I’m scheduled for infusions through Kaiser on June 29, July 16, and July 30. I’ll ask to have a PET scan in late July or early August, which may give better insight into whether the nivolumab is working. Notwithstanding the results of yesterday’s scan, I have not been holding out hope that Opdivo will work as well this time, for three reasons. First, Dr. Hahn previously told me that, in theory, the nivolumab should have taught my immune system to kill every cell that had a PD-L1 enzyme, so any new tumor growth is probably another mutation of my mutation-rich metastatic bladder cancer. Second, my original mets lit up on CT scans a lot better than this tumor, leading me to wonder if it’s a different type of mutation. Third, projecting hope takes a lot of energy, and my energy has been directed elsewhere lately. Given that I have no control over my cancer, I have found that I expend far less emotional energy by accepting the facts of my prognosis as it is, rather than setting myself up for a dissonance between what may be false expectations and reality. Plus, I’d rather be pleasantly surprised than bitterly disappointed.
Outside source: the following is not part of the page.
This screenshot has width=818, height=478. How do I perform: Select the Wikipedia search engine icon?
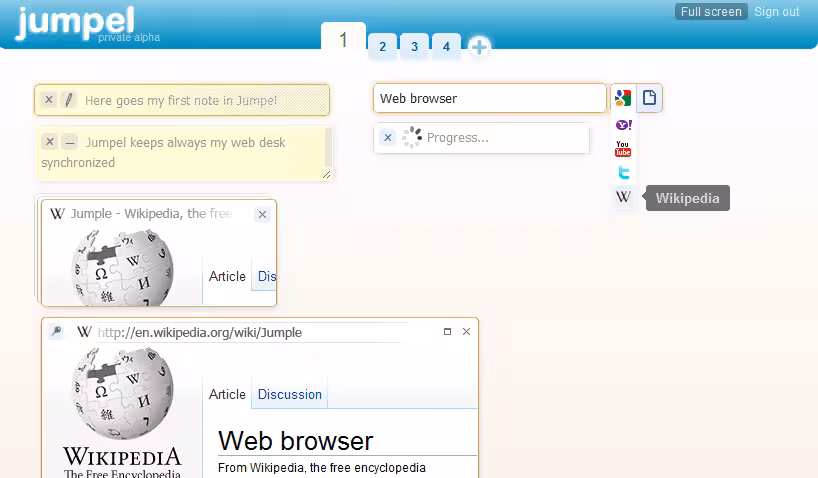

If and when I find out that nivolumab isn’t working, I’ll look at my next options. That will be Plan F. I’ll reach out to Dr. Hahn and Dr. Apolo, among others. For some strange reason, there are more clinical trials available in the DC area than in Utah. Go figure. So maybe I’ll stay in DC longer, or commute back and forth between Utah and DC as needed. I knew there was a reason we hadn’t sold our house yet.
If, however, I learn in August that the Opdivo is causing my tumors to shrink, then I’ll likely relocate to Utah after I deliver Garrett to Carnegie Mellon. I’ll rent a place somewhere between Jennifer’s assisted living location and my grandchildren and look for goodness and joy every day.